I’m serializing and saving form and query string data to a database for each user request. This particular submitted model already has the [AllowHtml] attribute and submits fine to the controller. The issue is inside the Global.asax file where I log the request, when I access this form value I get the exception:
“A potentially dangerous Request.Form value was detected from the
client (…).”
protected void Application_PostRequestHandlerExecute(Object sender, EventArgs e)
{
...
var serializer = new JavaScriptSerializer();
var formData = (Request.Form.Count == 0) ? "" : serializer.Serialize(Request.Form.AllKeys.Where(x => x != null).ToDictionary(k => k, k => Request.Form[k]));
...
}
Error gets thrown when it tries to access Request.Form[k] when it contains invalid characters.
Answers:
Thank you for visiting the Q&A section on Magenaut.

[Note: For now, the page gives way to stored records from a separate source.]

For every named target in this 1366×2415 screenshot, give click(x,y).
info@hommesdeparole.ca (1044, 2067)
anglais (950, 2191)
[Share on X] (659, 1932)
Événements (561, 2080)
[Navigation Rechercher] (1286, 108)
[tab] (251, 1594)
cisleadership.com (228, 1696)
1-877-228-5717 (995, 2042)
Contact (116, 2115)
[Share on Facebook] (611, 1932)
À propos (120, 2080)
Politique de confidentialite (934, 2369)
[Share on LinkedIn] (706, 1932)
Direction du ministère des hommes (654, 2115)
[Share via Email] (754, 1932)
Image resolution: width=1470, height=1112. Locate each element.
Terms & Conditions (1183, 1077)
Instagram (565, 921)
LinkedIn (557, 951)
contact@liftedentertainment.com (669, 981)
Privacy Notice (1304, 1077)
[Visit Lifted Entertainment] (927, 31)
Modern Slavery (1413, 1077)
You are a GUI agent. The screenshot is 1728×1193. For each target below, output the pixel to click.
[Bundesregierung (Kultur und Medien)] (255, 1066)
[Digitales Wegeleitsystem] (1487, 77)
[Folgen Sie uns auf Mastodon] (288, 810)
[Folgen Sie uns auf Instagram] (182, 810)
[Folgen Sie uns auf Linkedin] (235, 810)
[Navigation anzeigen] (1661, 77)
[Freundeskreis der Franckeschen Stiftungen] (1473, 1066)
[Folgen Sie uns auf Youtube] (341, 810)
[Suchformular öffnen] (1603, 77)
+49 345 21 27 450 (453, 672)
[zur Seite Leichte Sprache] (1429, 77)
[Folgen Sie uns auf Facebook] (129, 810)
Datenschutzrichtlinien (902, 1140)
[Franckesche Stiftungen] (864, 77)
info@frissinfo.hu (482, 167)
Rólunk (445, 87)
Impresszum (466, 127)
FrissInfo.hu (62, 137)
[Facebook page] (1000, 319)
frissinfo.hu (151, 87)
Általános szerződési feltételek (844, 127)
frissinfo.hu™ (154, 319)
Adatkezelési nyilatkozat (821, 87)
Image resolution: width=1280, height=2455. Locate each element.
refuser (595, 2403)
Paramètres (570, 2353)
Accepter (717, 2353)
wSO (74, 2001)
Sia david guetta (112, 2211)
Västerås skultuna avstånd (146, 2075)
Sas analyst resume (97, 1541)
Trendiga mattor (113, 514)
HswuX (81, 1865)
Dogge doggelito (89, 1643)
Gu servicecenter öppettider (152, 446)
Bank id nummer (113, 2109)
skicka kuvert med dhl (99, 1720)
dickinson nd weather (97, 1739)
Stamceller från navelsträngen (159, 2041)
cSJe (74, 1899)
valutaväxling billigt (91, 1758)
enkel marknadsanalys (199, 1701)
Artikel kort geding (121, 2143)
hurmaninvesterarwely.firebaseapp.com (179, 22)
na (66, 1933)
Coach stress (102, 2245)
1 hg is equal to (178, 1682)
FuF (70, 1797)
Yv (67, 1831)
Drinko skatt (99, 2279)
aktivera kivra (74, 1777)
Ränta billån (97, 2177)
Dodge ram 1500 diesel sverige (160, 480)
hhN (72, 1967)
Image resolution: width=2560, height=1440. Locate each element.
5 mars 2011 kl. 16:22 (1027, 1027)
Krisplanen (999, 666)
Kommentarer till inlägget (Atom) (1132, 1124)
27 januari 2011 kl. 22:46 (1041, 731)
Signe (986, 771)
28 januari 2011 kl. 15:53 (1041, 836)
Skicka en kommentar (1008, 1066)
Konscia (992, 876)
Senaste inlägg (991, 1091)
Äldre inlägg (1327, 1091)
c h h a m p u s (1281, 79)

Please note that all the answers may not help you solve the issue immediately. So please treat them as advisements. If you found the post helpful (or not), leave a comment & I’ll get back to you as soon as possible.
Method 1
Accessing values with Request.Form[] will trigger request validation (hence the exception). You can use the Unvalidated property of HttpRequest to get the request values without triggering validation.
Replace
Request.Form[k]
with
Request.Unvalidated.Form[k]
Use with caution – from the documentation:
Security Note: If you use this property, you must manually check the data for potential cross-site scripting attacks.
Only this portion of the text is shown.